According to the report released on Friday, weakening global trade, high borrowing costs, elevated public debt, persistently low investment, and mounting geopolitical tensions put global growth at risk.
The global economic growth is projected to slow from an estimated 2.7 per cent in 2023 to 2.4 per cent in 2024, trending below the pre-pandemic growth rate of 3.0 per cent, according to the United Nations World Economic Situation and Prospects (WESP) 2024, launched on Friday.
This latest forecast comes on the heels of global economic performance exceeding expectations in 2023. However, last year’s stronger-than-expected GDP growth masked short-term risks and structural vulnerabilities, according to the report.
The UN’s flagship economic report presents a sombre economic outlook for the near term. Persistently high interest rates, further escalation of conflicts, sluggish international trade, and increasing climate disasters, pose significant challenges to global growth.
The report stated that the prospects of a prolonged period of tighter credit conditions and higher borrowing costs present strong headwinds for a world economy saddled with debt, while in need of more investments to resuscitate growth, fight climate change and accelerate progress towards the Sustainable Development Goals (SDGs).

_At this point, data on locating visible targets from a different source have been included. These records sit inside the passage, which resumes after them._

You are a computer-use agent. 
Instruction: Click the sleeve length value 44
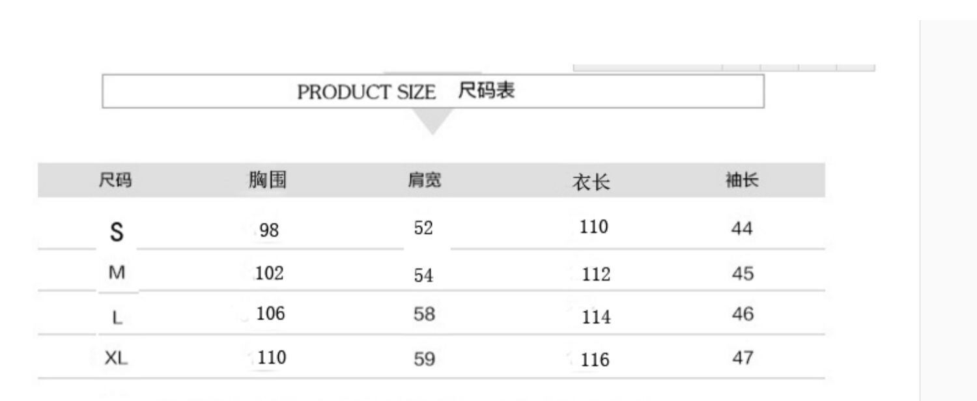pyautogui.click(x=743, y=229)
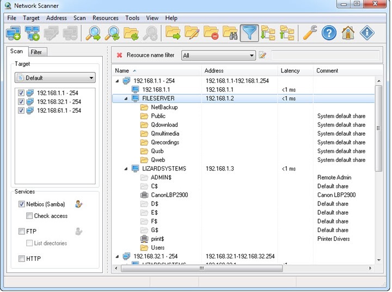Enable the FTP service checkbox
The image size is (392, 292).
click(x=21, y=232)
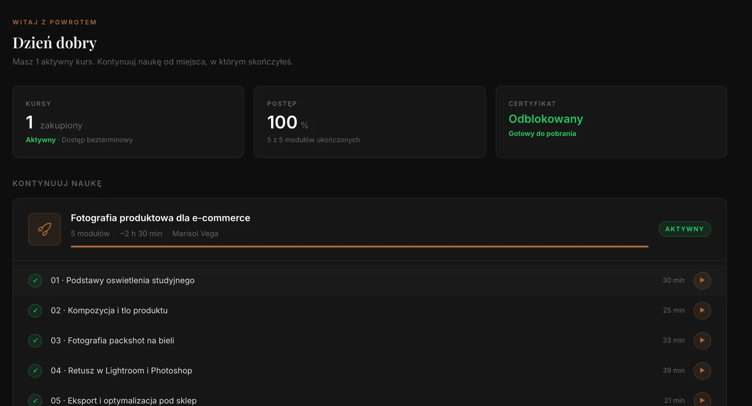Toggle completed checkmark for module 01
This screenshot has width=752, height=406.
click(35, 280)
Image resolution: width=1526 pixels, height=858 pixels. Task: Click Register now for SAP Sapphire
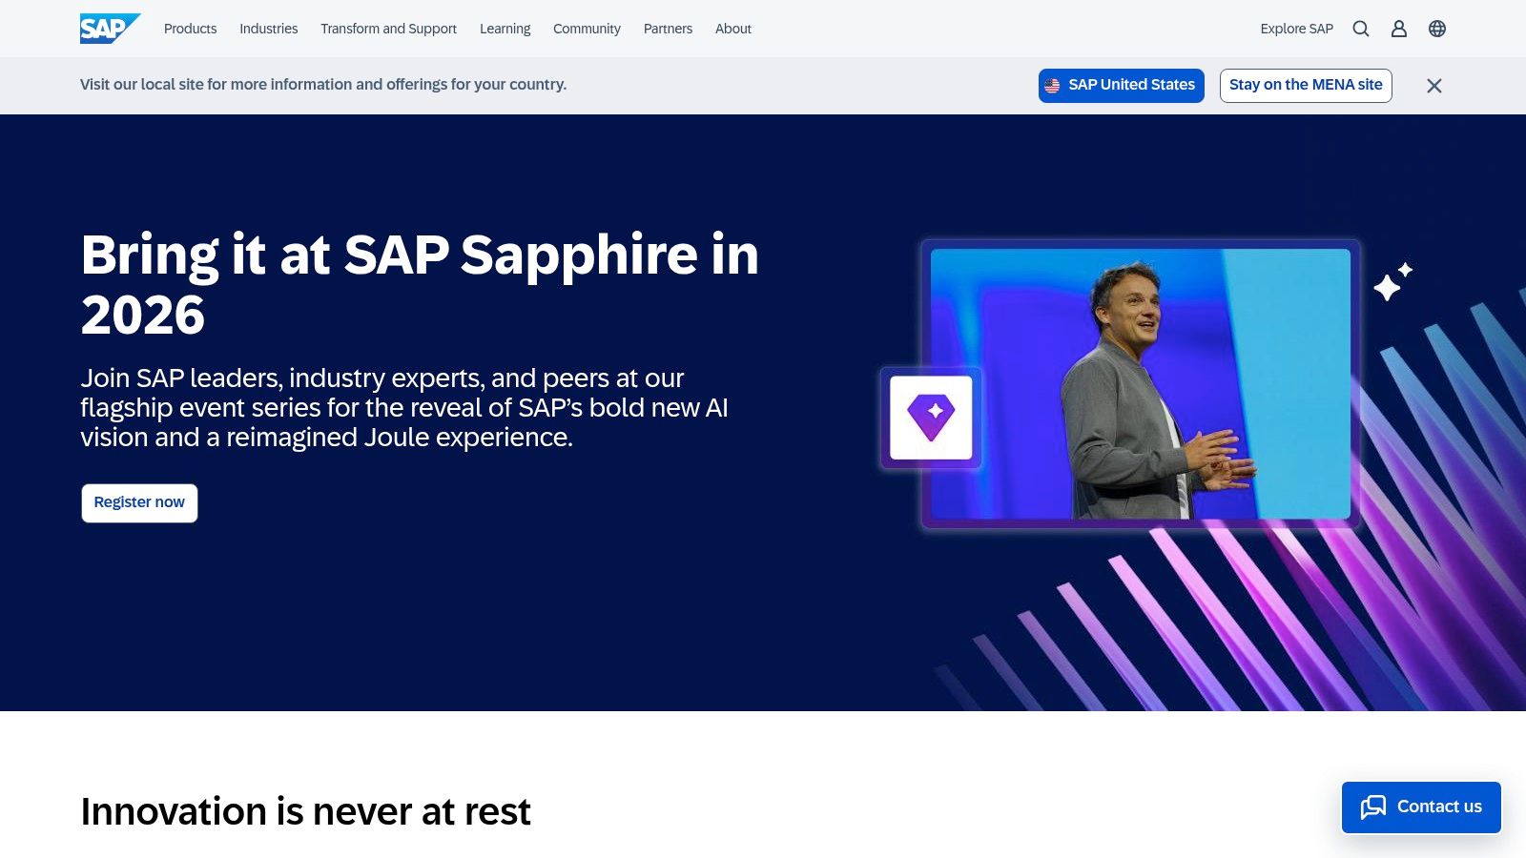click(x=139, y=502)
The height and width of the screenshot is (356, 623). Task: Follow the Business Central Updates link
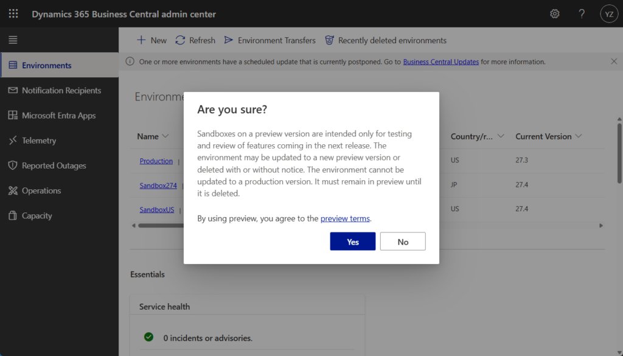click(440, 61)
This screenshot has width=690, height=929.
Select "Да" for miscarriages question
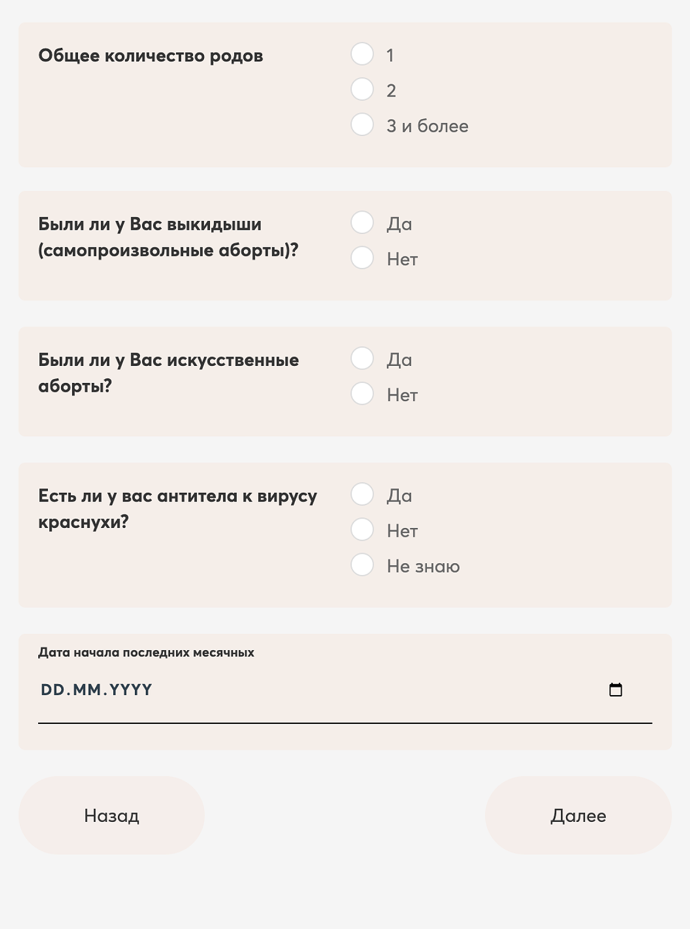click(x=362, y=223)
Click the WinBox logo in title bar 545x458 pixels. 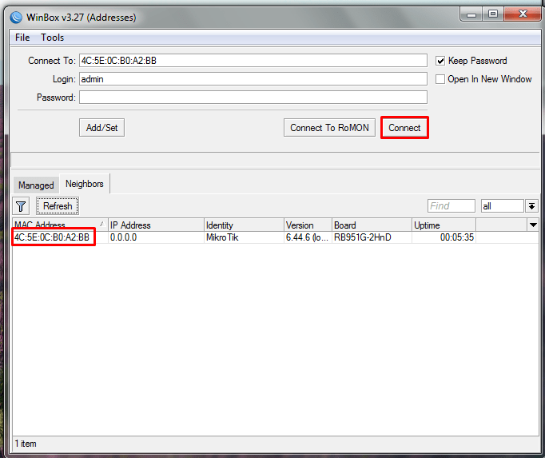17,16

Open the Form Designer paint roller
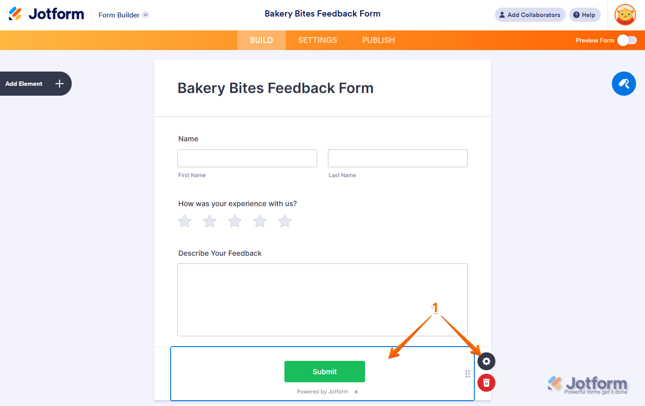(x=624, y=84)
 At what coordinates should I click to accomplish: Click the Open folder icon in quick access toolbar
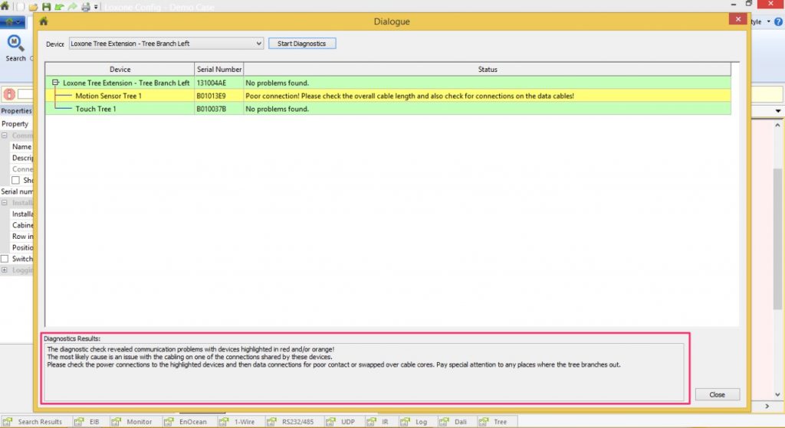pyautogui.click(x=34, y=6)
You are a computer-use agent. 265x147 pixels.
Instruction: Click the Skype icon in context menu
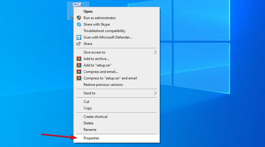click(x=79, y=24)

Reacting to the report, the United Nations Secretary- General, António Guterres, said: “2024 must be the year when we break out of this quagmire. By unlocking big, bold investments we can drive sustainable development and climate action, and put the global economy on a stronger growth path for all,” adding that:
“We must build on the progress made in the past year towards an SDG Stimulus of at least $500 billion per year in affordable long-term financing for investments in sustainable development and climate action.”
The report stated that growth in several large, developed economies, especially the United States, is projected to decelerate in 2024 given high interest rates, slowing consumer spending and weaker labour markets. The short-term growth prospects for many developing countries – particularly in East Asia, Western Asia and Latin America and the Caribbean – are also deteriorating because of tighter financial conditions, shrinking fiscal space and sluggish external demand.
Low-income and vulnerable economies are facing increasing balance-of-payments pressures and debt sustainability risks. Economic prospects for small island developing States, in particular, will be constrained by heavy debt burdens, high interest rates and increasing climate-related vulnerabilities, which threaten to undermine, and in some cases, even reverse gains made on the SDGs, according to the report.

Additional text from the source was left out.